What is expected
Nothing but the lines below between the line holding "[button] (1117, 114)" and the line holding "Bruksvilkår (539, 1136)", inclusive, should appear in the answer, each set down exactly.

Data under study
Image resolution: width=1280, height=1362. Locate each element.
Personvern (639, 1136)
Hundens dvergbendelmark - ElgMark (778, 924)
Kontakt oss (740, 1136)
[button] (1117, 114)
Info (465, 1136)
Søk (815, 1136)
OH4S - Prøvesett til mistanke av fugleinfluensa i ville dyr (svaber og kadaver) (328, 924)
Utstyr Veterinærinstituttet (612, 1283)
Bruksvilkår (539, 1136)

...

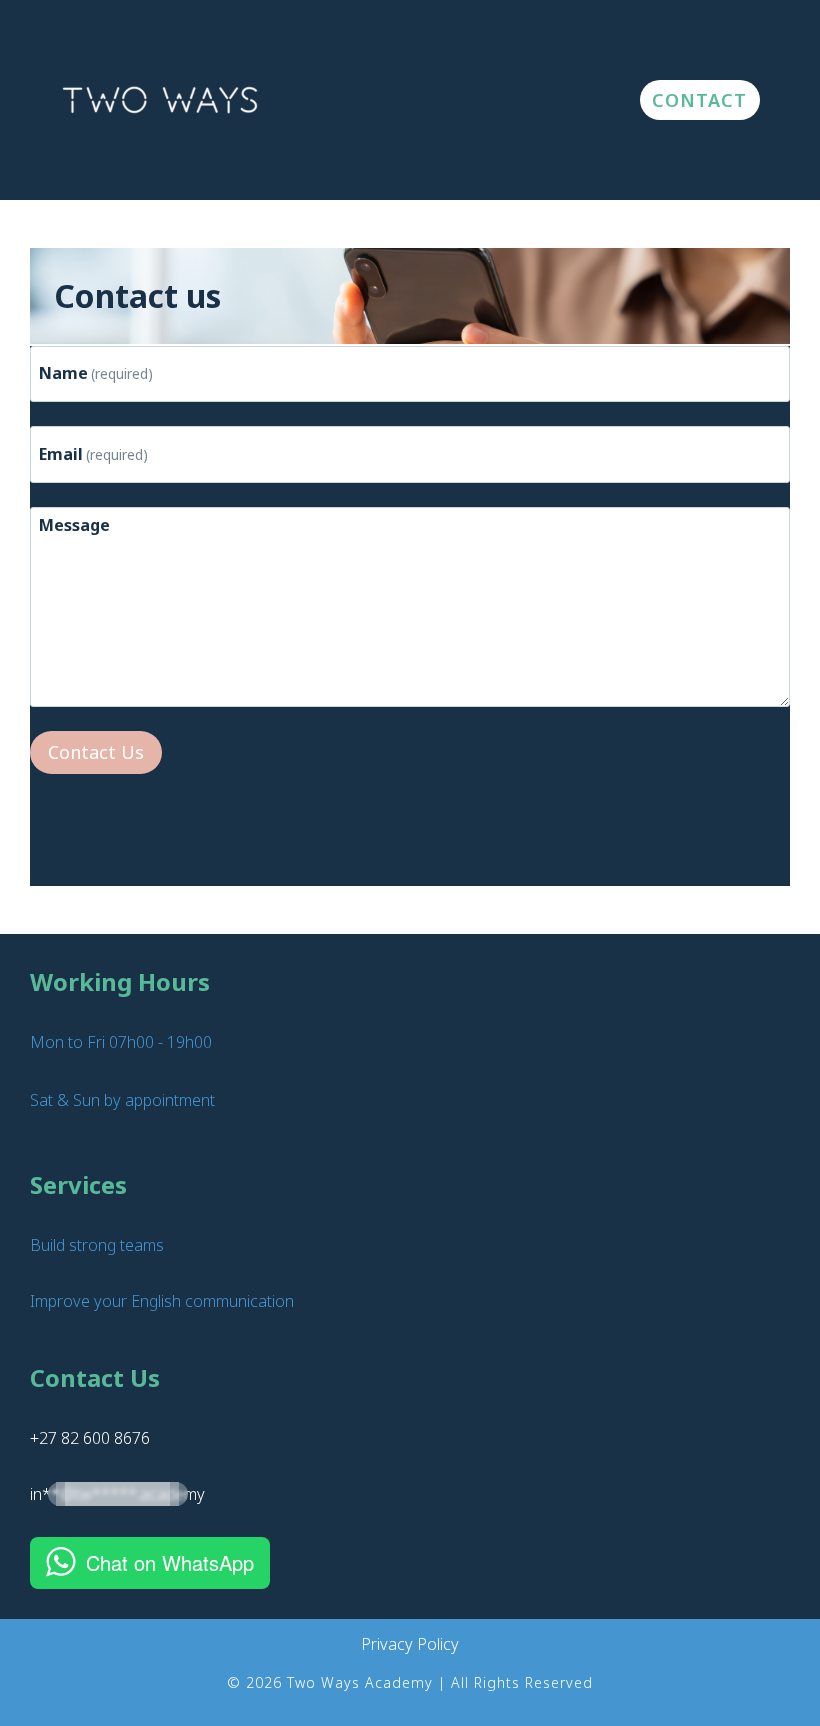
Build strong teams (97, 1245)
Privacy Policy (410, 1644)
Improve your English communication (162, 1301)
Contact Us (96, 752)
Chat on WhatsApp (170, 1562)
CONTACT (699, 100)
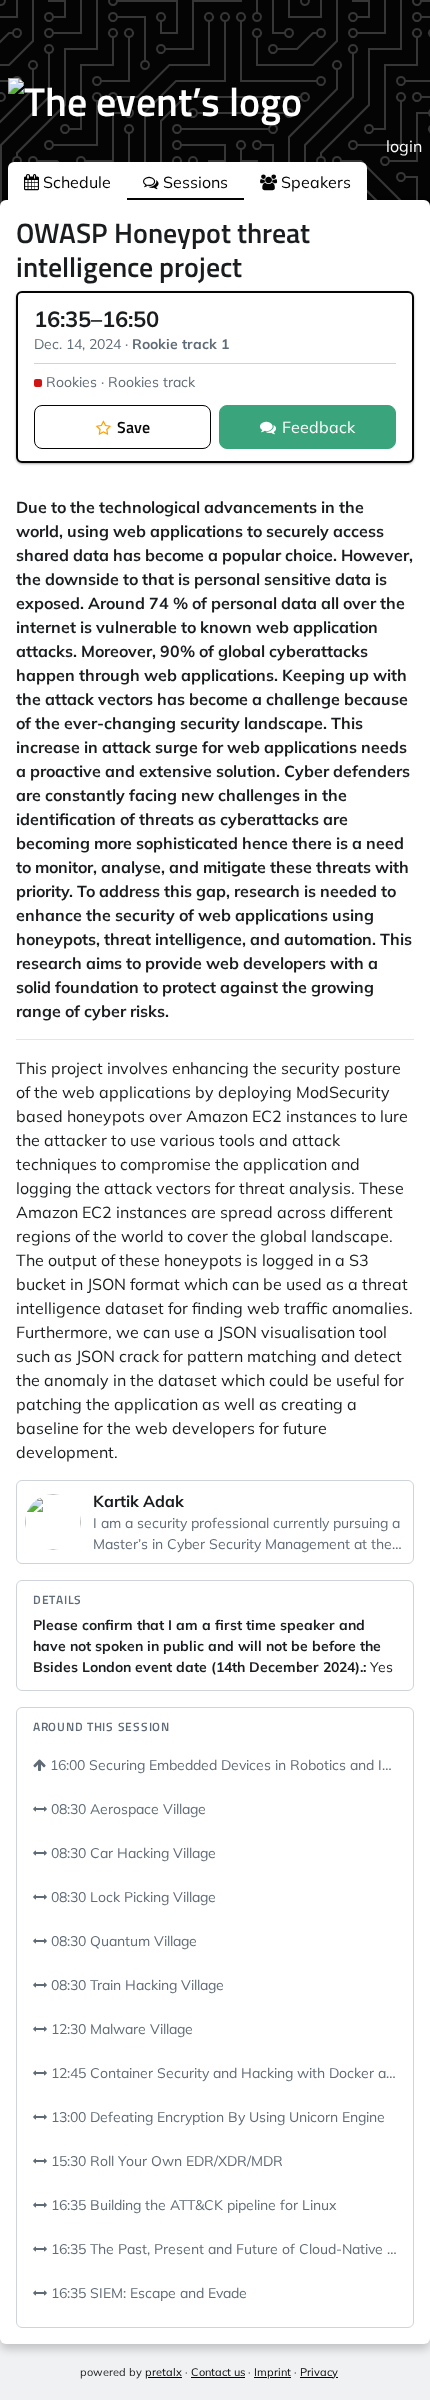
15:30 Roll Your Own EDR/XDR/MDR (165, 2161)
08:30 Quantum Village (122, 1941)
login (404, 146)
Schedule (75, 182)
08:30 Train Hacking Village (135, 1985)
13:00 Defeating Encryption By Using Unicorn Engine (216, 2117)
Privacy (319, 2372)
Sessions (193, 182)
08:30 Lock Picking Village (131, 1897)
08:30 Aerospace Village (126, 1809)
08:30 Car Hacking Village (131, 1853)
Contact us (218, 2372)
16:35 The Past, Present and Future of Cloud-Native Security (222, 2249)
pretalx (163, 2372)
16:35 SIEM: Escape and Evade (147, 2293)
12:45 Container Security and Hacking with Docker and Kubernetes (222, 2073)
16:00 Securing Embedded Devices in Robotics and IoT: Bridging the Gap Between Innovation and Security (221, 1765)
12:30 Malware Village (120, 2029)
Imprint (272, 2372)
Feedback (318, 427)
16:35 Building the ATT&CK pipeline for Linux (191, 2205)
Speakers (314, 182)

Solution for this task
[button] (1117, 114)
Info (465, 1136)
Søk (815, 1136)
OH4S - Prøvesett til mistanke av fugleinfluensa i ville dyr (svaber og kadaver) (328, 924)
Utstyr Veterinærinstituttet (612, 1283)
Bruksvilkår (539, 1136)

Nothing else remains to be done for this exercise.